Could you please check your Production in case it is removed due to some other modules like, custom task, events, etc.
No Sir.That i have tested that in lab enviornment. The Source is coming as LCM for mitigaton removal as part of certification.This is another user , i have tested.

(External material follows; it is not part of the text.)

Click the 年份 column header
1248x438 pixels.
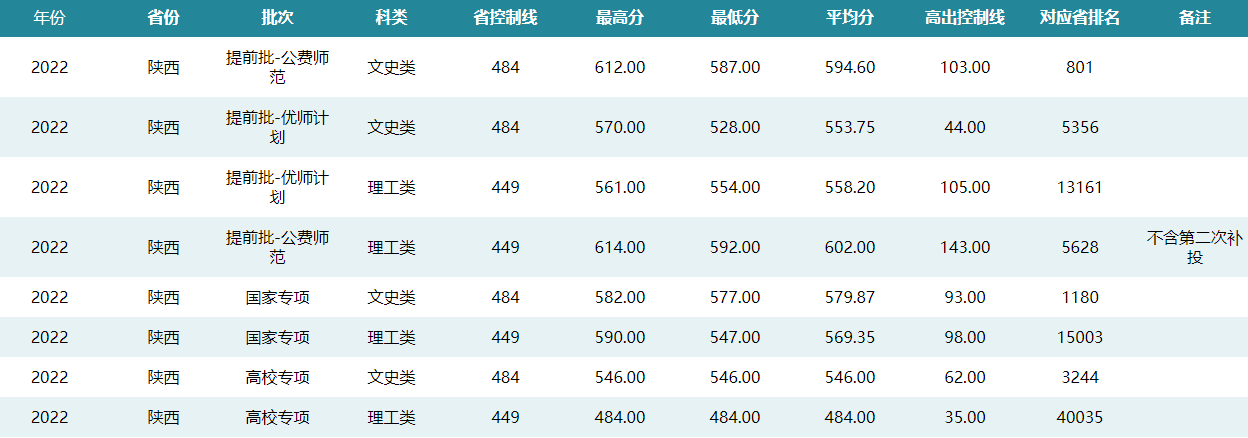(49, 18)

<?xml version='1.0' encoding='UTF-8'?>
<!DOCTYPE ProvisioningTransaction PUBLIC "sailpoint.dtd" "sailpoint.dtd">
<ProvisioningTransaction accountDisplayName="ssss" applicationName="Active Directory" created="1771593164999" id="a8427b269c581053819c7b2e68c731f4" identityDisplayName="My Name" identityName="ssss" integration="Active Directory" modified="1771593165018" name="0000538242" nativeIdentity="CN=AD" operation="Modify" significantModified="1771593165018" source="LCM" status="Success" type="Auto">
<Attributes>
<Map>
<entry key="request">
<value>
<AccountRequest application="Active Directory" nativeIdentity="CN=AD" op="Modify" targetIntegration="Active Directory">
<Attributes>
<Map>
<entry key="provisioningTransactionId" value="a8427b269c581053819c7b2e68c731f4"/>
</Map>
</Attributes>
<AttributeRequest name="memberOf" op="Remove" value="CN=group1">
<Attributes>
<Map>
<entry key="assignment" value="true"/>
</Map>
</Attributes>
</AttributeRequest>
<ProvisioningResult status="committed"/>
</AccountRequest>
</value>
</entry>
</Map>
</Attributes>
</ProvisioningTransaction>
one more thing i have observed, it is creating a new attribute assignment with end date for the items which is allowed for a future date during certification
<AttributeAssignment applicationId=“a8427b358e7b1649818e84ebfafc5541” applicationName=“xyz” assigner=“spadmin” endDate=“1771528089604” name=“memberOf” nativeIdentity=“abc” source=“Certification”…
@ksuneeth85 Let’s connect over call to discuss more about this. Please let me know when and how to connect (need to figure out, may be via Teams).